A mobile app and AI software to speed up skin cancer diagnosis

A mobile app and AI software to speed up melanoma skin cancer diagnosis
© iStock/kali9

Researchers have developed a digital solution using AI technology and a mobile application to significantly speed-up skin cancer diagnosis.

Skin cancer is a particularly deceptive form of cancer. In the early stages, it visually looks like a harmless mole or birthmark and causes no pain. According to data from the German Cancer Society, more than 200,000 people suffer from skin cancer every year in Germany. The earlier a patient has a skin cancer diagnosis, the more treatable it is.

The Fraunhofer Center for Assistive Information and Communication Solutions (AICOS) in Porto and Lisbon has developed a solution to accelerate early recognition. The Derm.AI solution combines smartphone photos of the skin lesion with image-analysis software and artificial intelligence. It provides a swift, first assessment of potentially dangerous changes in the surface of the skin. Dermatologists can access this decision support platform and analyse the cases with increased risk of skin cancer first. The Derm.AI solution aims to improve the existing Teledermatology processes in the Portuguese National Health System.

“In recent years, GPs have been increasingly concerned with spotting skin cancer early. People who notice dark spots or other perceptible changes to their skin need clarity quickly. But in regions with few specialists, it often takes a long time to get an appointment for the initial assessment. Often patients also have to travel long distances for these appointments too. This is where our Derm.AI solution comes in,” said Maria Vasconcelos, Senior Scientist at Fraunhofer AICOS.

Accessible smartphone app

The Fraunhofer team have developed a specialised app for GPs to photograph the potential skin cancer area with a smartphone – it will be available for both iPhones and Android smartphones. The app ensures the photos are correctly aligned, taken at the right distance and have the correct resolution. The app takes two photos: one close-up of the area in question and another image further away to show the area in context. It also helps to correctly align and position the camera. This creates standardised photos with consistent settings for resolution, colour, brightness and contrast.

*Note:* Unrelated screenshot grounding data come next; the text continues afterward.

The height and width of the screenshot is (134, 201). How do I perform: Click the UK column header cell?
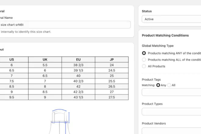45,60
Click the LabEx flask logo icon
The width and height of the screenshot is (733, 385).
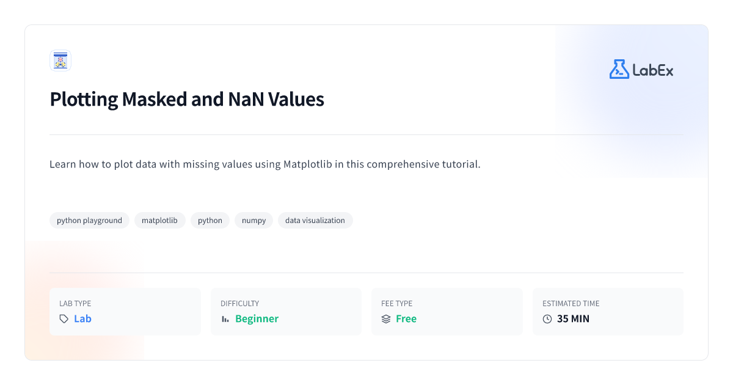pos(619,69)
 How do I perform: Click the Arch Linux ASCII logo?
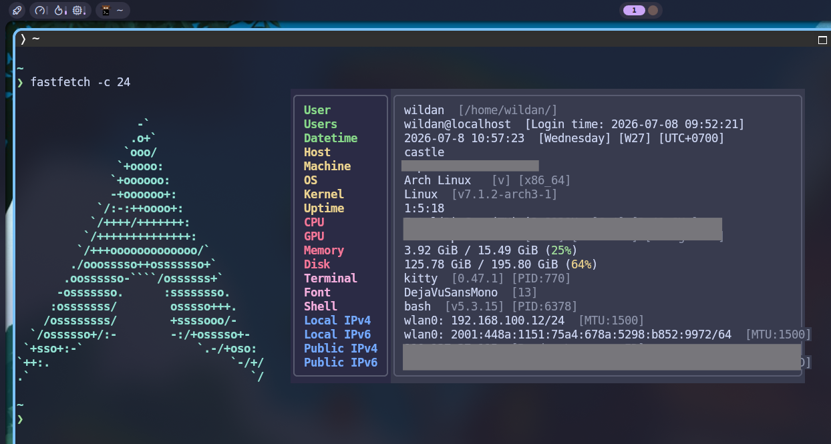141,250
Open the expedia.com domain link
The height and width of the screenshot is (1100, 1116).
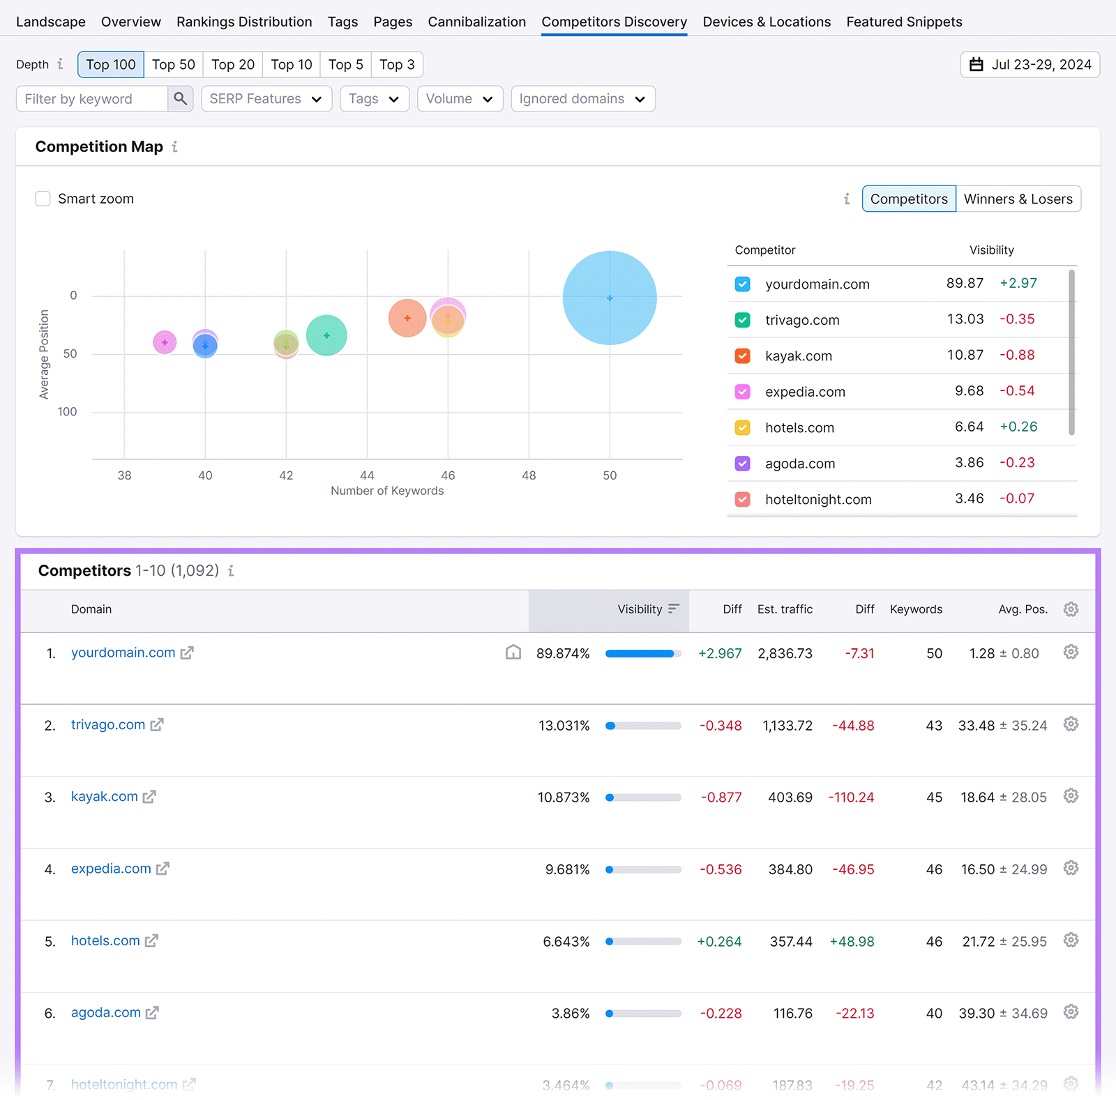(x=111, y=869)
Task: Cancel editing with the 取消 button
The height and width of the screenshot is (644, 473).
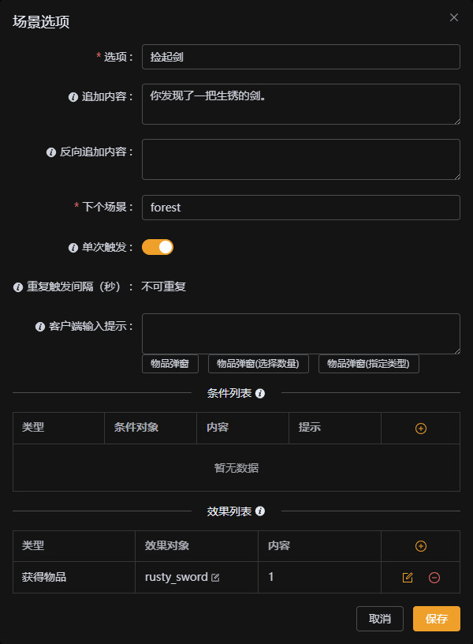Action: pyautogui.click(x=380, y=619)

“The standardised shots are easy to compare and can be reliably analysed by specialists,” Vasconcelos explained.

AI technology

The images obtained at the GP practice are sent to the dermatology department of a hospital. AI software will analyse the images of the skin lesion, compare them to reference data and data of other patients then provides a risk assessment. The lesion in question is labelled as “normal”, “priority”, or “high priority.” This is not a formal skin cancer diagnosis; it is a first assessment that helps prioritise the order in which the potential cases are examined. The doctors can prioritise examining the cases which the AI software has indicated have a high risk, as these need to be quickly confirmed or clarified.

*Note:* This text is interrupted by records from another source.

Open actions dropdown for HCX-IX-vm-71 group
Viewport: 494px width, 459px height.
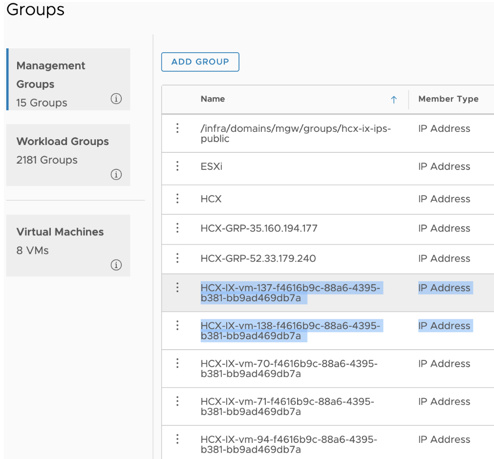tap(177, 401)
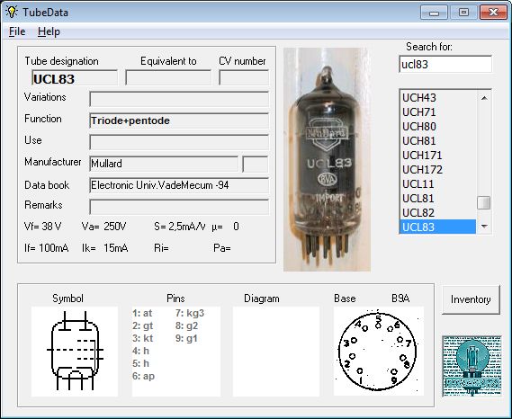Click the Equivalent to field
The image size is (512, 419).
[x=168, y=78]
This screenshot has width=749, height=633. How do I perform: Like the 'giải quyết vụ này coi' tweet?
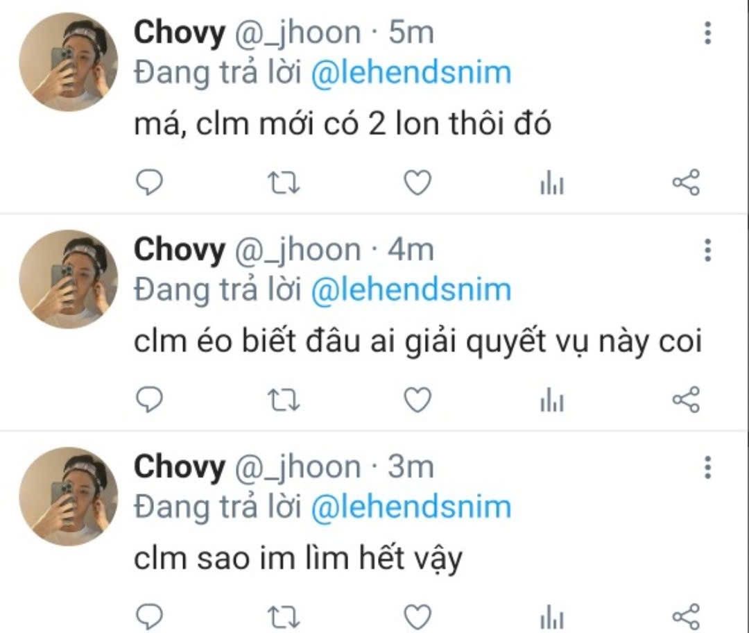417,400
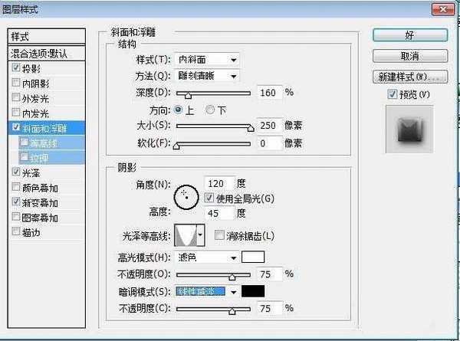Open the 高光模式 dropdown showing 滤色
Image resolution: width=460 pixels, height=341 pixels.
(x=207, y=257)
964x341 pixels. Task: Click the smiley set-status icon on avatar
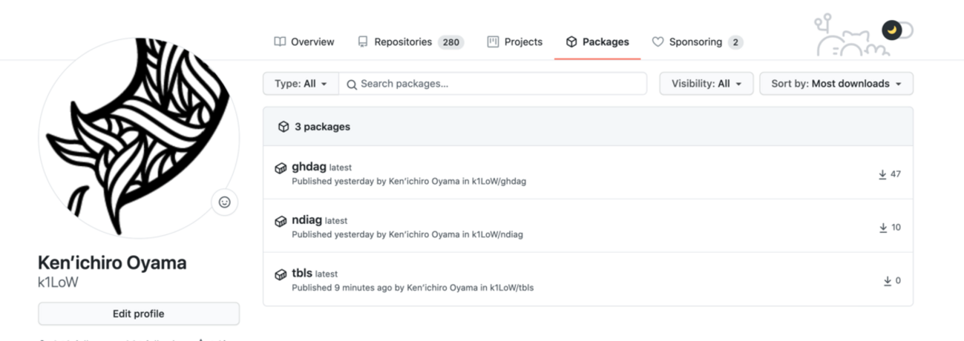[x=225, y=202]
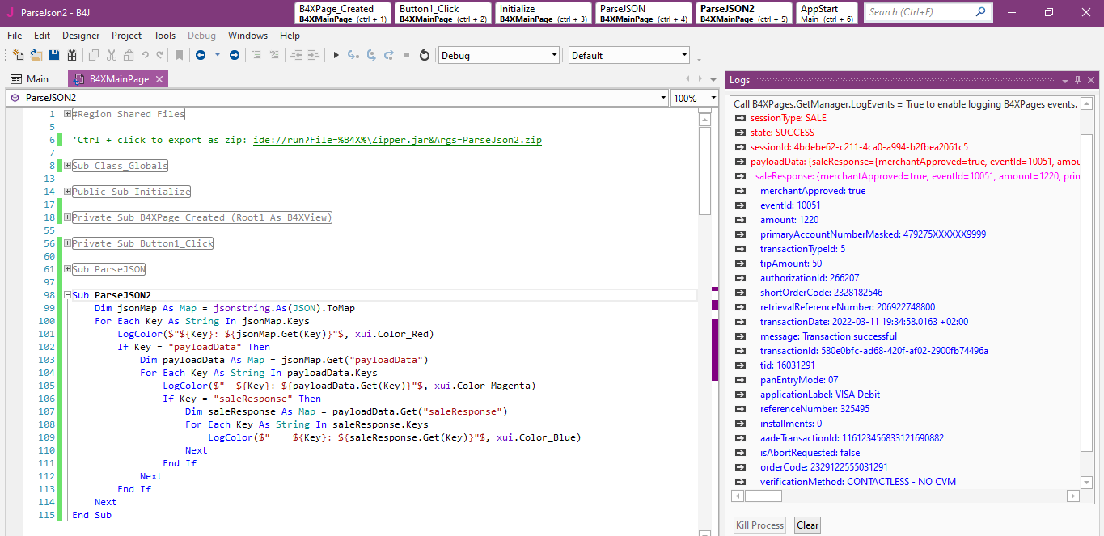This screenshot has width=1104, height=536.
Task: Expand the Private Sub Button1_Click block
Action: pyautogui.click(x=67, y=243)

“The software doesn’t make a decision; it simply provides a pre-selection based on probability. The actual examination and diagnosis are still in the hands of the dermatologists or skin-cancer specialists,” Vasconcelos explained.

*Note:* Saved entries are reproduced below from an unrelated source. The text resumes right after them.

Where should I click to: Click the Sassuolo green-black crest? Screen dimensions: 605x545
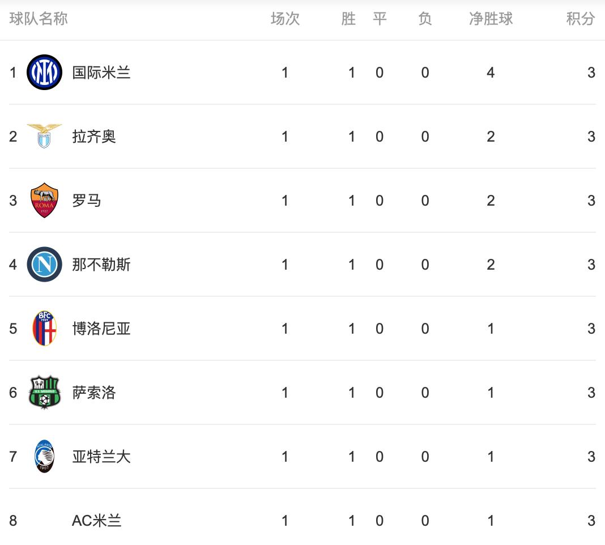(44, 393)
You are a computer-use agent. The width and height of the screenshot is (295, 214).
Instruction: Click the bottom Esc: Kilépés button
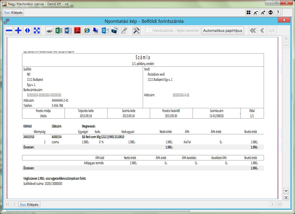coord(30,204)
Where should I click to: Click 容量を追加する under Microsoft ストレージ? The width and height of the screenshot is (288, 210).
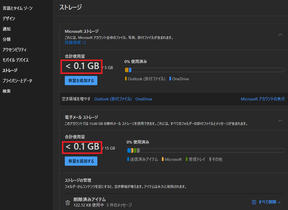81,80
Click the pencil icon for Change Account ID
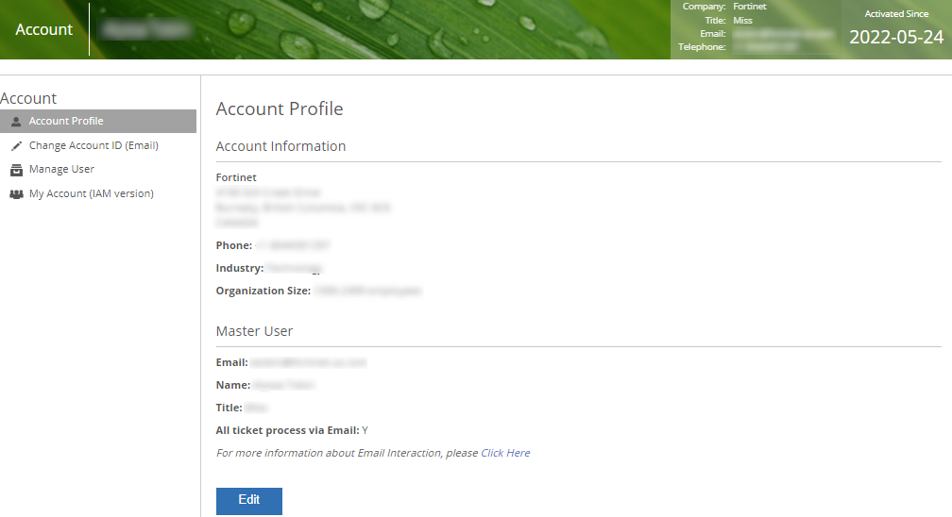952x517 pixels. pos(16,146)
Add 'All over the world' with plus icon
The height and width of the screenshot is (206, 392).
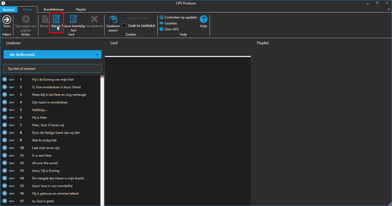5,163
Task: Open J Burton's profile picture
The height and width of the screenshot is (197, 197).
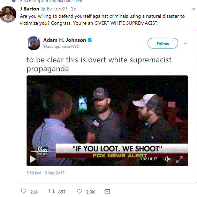Action: (8, 14)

After the images are analysed, along with the patient data such as age, gender or previous conditions, the dermatologist at the hospital can either provide feedback to the GP responsible for the patient via teleconsultation or schedule a presential consultation with the patient.

During the Derm.AI project, the AICOS researcher and her team developed the algorithm for the image-analysis software. The deep-learning software was fed with image data and information from around 4000 cases. The algorithm also utilised the expert knowledge of dermatologists in the subsequent prioritisation.

“We had a lot of discussions with GP and dermatologists to understand what they need. We have received very good feedback from doctors for Derm.AI,” Vasconcelos stated.

Skin Cancer diagnosis

A dermatologist will book an in-person appointment if there is some uncertainty surrounding the risk level of the skin lesion. An examination of the skin lesion under a reflected-light microscope will take place, or a tissue sample for analysis will be carried out, which will allow the specialist to accurately deliver a skin cancer diagnosis.

Around 80% of the cases in which patients present themselves at the GP’s practice with a suspicious change in their skin prove to be harmless moles or birthmarks, after image analysis and consultation between the doctor and the dermatologist. This enables GPs to quickly give patients the all-clear, saving them long periods of waiting and an often-long journey to a hospital appointment.

However, the new digital solution speeds the process of getting patients an accurate skin cancer diagnosis and allows prioritisation of cases to ensure high-risk cases are being addressed first.

For patients whose skin changes are not identifiable as harmless or for those which indicate a less dangerous form of skin cancer, the GP asks the patient to return, for example, in three months and have another photo taken of the area.